Certo. Sono gli algoritmi a tenerci separati nei nostri “bracket” generazionali. Magari un ragazzo viene a sentirmi seguendo un altro amico o con i genitori, e poi a fine concerto mi dice “ma come mai non ti conoscevo?!”: questo mi fa imbestialire, perché sulle cose belle e artistiche esistono corrispondenze che non possono essere inscatolate in fasce di età o di genere. C’è come una cappa che copre gli ascoltatori, ed è voluta, e quando una linea sottile la andrà a spaccare, allora cominceremo a divertirci.
Cosa ci vorrebbe per facilitare il cambiamento?

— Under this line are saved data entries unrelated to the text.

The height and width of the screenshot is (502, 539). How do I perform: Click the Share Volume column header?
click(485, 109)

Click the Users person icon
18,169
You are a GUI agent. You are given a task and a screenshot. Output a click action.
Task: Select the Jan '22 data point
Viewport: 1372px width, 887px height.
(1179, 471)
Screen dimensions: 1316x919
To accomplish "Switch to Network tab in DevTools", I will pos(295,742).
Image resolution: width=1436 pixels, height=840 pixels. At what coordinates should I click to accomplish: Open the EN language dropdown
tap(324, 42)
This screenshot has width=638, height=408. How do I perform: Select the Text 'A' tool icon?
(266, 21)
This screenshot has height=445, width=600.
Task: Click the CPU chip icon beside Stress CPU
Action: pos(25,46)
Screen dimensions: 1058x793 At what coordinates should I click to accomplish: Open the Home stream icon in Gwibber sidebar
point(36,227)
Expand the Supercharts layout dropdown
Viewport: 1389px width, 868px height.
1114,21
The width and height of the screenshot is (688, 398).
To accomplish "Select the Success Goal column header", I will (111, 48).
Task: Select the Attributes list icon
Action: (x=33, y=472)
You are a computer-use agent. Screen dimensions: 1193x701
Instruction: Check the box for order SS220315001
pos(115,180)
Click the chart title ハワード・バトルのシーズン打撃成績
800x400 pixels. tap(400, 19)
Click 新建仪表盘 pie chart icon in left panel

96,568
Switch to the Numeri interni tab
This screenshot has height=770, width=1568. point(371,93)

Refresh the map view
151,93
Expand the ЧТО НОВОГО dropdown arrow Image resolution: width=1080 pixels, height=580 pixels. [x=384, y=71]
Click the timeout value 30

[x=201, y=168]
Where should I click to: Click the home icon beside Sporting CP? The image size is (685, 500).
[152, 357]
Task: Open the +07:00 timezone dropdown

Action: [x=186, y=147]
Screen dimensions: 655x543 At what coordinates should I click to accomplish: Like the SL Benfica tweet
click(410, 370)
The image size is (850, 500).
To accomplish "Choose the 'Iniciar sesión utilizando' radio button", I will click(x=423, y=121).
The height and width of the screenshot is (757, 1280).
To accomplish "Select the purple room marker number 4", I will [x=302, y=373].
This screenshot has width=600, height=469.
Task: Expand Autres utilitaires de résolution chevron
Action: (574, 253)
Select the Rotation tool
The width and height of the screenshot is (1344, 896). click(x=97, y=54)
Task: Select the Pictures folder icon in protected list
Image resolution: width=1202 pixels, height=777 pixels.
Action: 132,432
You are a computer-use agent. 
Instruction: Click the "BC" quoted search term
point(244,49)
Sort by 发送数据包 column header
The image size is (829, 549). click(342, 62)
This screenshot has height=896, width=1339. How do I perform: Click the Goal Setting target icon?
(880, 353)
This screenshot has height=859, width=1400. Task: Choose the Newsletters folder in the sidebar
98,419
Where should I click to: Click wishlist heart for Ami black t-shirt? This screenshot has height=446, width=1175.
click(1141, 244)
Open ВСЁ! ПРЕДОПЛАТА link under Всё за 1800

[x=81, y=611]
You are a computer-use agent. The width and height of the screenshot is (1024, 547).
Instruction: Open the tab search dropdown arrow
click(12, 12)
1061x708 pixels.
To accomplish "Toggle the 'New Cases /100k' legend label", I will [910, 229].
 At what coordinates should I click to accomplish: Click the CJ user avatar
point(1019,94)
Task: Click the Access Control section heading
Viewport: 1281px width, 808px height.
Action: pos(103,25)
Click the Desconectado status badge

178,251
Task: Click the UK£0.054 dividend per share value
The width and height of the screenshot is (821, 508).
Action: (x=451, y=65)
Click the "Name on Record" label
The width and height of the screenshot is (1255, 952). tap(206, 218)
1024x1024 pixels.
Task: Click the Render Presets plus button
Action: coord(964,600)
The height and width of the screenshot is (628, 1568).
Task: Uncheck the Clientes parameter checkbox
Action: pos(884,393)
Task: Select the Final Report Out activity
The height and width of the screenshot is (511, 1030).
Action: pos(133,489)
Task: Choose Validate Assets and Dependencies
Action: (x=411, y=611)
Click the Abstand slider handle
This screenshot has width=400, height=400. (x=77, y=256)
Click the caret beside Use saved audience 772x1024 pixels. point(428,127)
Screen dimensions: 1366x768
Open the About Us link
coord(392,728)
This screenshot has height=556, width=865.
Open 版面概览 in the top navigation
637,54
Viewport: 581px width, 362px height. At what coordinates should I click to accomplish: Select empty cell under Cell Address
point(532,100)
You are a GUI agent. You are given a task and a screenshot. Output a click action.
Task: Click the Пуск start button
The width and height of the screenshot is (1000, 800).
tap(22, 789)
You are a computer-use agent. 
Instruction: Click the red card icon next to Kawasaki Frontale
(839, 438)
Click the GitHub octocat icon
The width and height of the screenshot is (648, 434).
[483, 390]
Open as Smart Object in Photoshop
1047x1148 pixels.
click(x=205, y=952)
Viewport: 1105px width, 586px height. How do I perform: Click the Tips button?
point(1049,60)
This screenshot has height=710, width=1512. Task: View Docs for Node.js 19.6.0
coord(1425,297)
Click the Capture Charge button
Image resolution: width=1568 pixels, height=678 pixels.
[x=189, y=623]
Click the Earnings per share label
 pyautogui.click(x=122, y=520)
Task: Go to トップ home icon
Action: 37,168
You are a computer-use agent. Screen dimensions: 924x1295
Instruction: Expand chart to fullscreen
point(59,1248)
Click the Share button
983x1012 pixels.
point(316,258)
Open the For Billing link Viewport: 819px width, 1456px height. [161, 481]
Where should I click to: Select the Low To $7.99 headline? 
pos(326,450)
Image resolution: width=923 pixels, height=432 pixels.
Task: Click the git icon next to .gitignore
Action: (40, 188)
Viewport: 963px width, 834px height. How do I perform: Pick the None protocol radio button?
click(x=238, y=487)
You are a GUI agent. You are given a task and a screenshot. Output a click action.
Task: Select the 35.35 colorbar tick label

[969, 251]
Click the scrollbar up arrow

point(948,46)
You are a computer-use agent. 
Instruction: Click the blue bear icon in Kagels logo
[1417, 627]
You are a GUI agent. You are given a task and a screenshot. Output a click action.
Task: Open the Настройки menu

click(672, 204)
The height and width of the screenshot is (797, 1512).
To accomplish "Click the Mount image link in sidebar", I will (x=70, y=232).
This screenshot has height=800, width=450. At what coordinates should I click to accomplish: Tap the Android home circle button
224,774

Bisognerebbe che cambiassero certi burattinai, servirebbe più sentimento, anche a livello industriale. Una persona come Caterina Caselli ha dimostrato che certamente ha potere finanziario e politico, ma non è che gli altri non ce l’abbiano, ma siccome una che probabilmente ci tiene e capisce un po’ di più di materia ha firmato quattro artisti che nessuno voleva: Andrea Bocelli, i Negramaro, Elisa, Lucio Corsi. Se ci fossero dieci Caterina Caselli anziché dieci scaldasedie, cambierebbe la musica anche per i ragazzi.